→ **PROBLEM REQUIREMENTS**
Identify the line in which "The image size is (1250, 778)." appears, then reproduce that line and all remaining lines of the records word for word.

→ **Stored items**
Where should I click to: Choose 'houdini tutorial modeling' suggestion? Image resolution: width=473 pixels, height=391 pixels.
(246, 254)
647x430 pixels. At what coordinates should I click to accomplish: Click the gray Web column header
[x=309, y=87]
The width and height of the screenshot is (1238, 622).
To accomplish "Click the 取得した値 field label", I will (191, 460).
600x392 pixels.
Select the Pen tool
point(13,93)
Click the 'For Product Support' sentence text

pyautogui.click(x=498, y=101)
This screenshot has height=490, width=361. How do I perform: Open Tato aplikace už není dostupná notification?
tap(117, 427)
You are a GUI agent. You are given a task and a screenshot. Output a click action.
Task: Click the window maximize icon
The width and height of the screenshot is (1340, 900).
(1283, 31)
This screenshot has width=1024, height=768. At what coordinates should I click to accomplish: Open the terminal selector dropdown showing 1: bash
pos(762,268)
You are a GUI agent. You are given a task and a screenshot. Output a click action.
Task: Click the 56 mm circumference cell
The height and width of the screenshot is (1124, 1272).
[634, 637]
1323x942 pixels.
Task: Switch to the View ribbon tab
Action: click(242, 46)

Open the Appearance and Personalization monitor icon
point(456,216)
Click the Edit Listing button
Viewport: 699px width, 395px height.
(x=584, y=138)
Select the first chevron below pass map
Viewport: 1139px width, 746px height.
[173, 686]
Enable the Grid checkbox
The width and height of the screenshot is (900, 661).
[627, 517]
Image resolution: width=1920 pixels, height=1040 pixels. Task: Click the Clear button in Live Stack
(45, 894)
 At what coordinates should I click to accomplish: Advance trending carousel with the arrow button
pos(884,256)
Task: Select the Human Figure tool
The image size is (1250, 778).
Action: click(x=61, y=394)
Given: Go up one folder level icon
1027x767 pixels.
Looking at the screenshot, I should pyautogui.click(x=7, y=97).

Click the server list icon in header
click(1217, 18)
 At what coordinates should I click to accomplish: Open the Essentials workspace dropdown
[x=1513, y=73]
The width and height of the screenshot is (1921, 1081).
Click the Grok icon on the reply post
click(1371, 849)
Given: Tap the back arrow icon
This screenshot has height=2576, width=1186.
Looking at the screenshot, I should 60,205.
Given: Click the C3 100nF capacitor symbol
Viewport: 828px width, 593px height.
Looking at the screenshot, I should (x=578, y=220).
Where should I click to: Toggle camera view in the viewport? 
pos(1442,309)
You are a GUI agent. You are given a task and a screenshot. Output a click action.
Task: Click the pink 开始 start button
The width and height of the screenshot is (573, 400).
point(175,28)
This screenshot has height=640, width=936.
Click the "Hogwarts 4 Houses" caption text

→ **ANSWER BOX**
The image size is (1250, 778).
Action: click(x=61, y=394)
Given: Go up one folder level icon
1027x767 pixels.
Looking at the screenshot, I should pyautogui.click(x=7, y=97).

Click the server list icon in header
click(1217, 18)
 At what coordinates should I click to accomplish: Open the Essentials workspace dropdown
[x=1513, y=73]
The width and height of the screenshot is (1921, 1081).
Click the Grok icon on the reply post
click(1371, 849)
Given: Tap the back arrow icon
This screenshot has height=2576, width=1186.
Looking at the screenshot, I should 60,205.
Given: Click the C3 100nF capacitor symbol
Viewport: 828px width, 593px height.
Looking at the screenshot, I should (x=578, y=220).
Where should I click to: Toggle camera view in the viewport? 
pos(1442,309)
You are a GUI agent. You are given a task and a screenshot. Output a click action.
Task: Click the pink 开始 start button
The width and height of the screenshot is (573, 400).
point(175,28)
This screenshot has height=640, width=936.
Click the "Hogwarts 4 Houses" caption text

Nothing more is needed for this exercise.